## Problems
[a] According to the review of The Girl on the Train, why is Rachel an unreliable narrator?
[b] Please write out the review of The Girl on the Train word for word from "The basics: Rachel, the" to "depth and themes.".
[c] Carry on writing the review of The Girl on the Train, starting right after its last sentence.

## Excerpted passage
__________________________________________________

The basics: Rachel, the titular girl on the train, commutes about an hour into London each day. On her commute, the train stops near the home of Megan, and Rachel imagines, and longs for, her life. One day, she sees Megan at her house with another man. The next day, Megan goes missing and is all over the news.
My thoughts: The Girl on the Train is the breakout novel of the season. And it's a good one. It's a literary thriller with well-drawn, interesting characters. I enjoyed the journey as much as the destination (a cringe-worthy pun for a novel about a train, I know.) In short, The Girl on the Train is so successful because it is both appealing to the masses with its fast-paced plot and appealing to more serious readers with its depth and themes.
Rachel is an unreliable narrator, yet she was my favorite character, and I identified with her the most. She's not unreliable for nefarious reasons but because she is an alcoholic prone to blackouts. It's a wonderful storytelling device to listen as Rachel tries to reconstruct her movements. It propels both the plot and the exploration of how and why Rachel drinks as much as she does. I found this duality very satisfying.

__________________________________________________

## Data extract
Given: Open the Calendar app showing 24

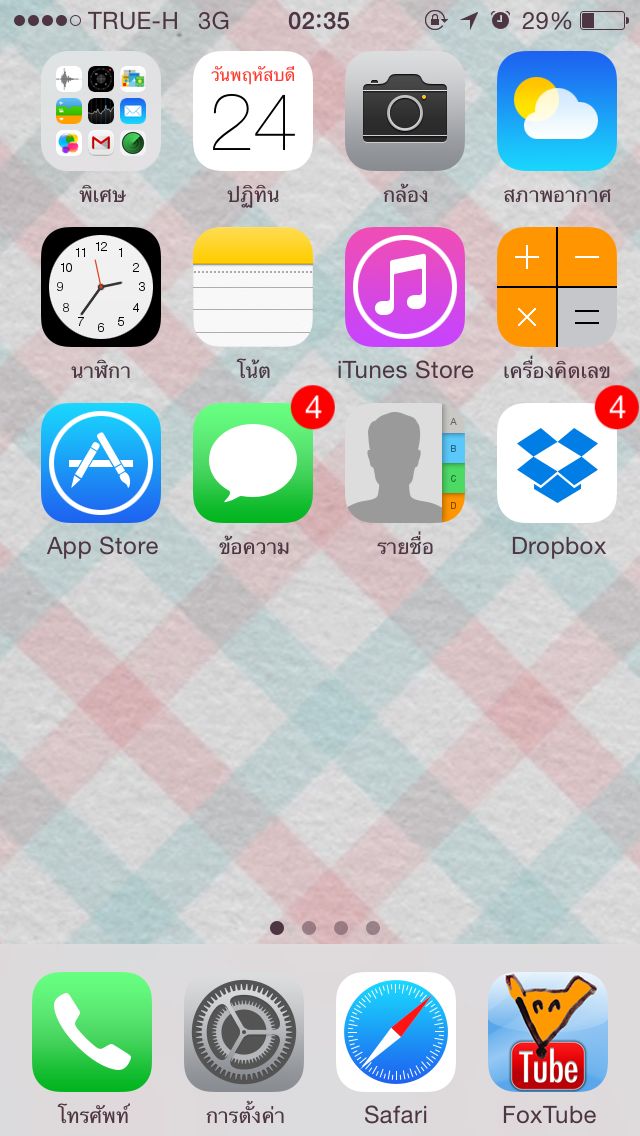Looking at the screenshot, I should tap(253, 111).
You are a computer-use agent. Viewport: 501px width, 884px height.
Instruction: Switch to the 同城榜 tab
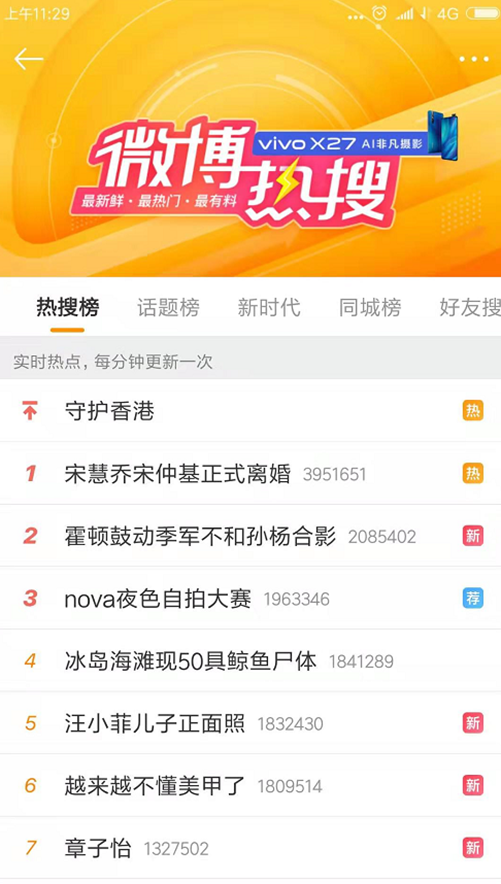370,308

__________________________________________________

## The replies
[a] She is an alcoholic prone to blackouts.

[b]
The basics: Rachel, the titular girl on the train, commutes about an hour into London each day. On her commute, the train stops near the home of Megan, and Rachel imagines, and longs for, her life. One day, she sees Megan at her house with another man. The next day, Megan goes missing and is all over the news.
My thoughts: The Girl on the Train is the breakout novel of the season. And it's a good one. It's a literary thriller with well-drawn, interesting characters. I enjoyed the journey as much as the destination (a cringe-worthy pun for a novel about a train, I know.) In short, The Girl on the Train is so successful because it is both appealing to the masses with its fast-paced plot and appealing to more serious readers with its depth and themes.

[c]
The verdict: The Girl on the Train is a satisfying page turner. It is both a suspenseful, engaging read and a thoughtful exploration of the dark periods of life. Its flawed characters are as fascinating as their actions are at times confounding and heartbreaking.
Audio thoughts: The audio production of this novel elevated my enjoyment of it. The three narrators helped differentiate the three main female characters, as each had her own distinctive voice. After chatting with some who read the book in print, I think I found Rachel to be more sympathetic because of Clare Corbett's performance, which enhanced my emotional connection to Rachel and the events of this novel. Curious? Check out these samples of each narrator.
Rating: 4.5 out of 5 (audio production 5 out of 5)
Length: 10 hours 59 minutes (336 pages)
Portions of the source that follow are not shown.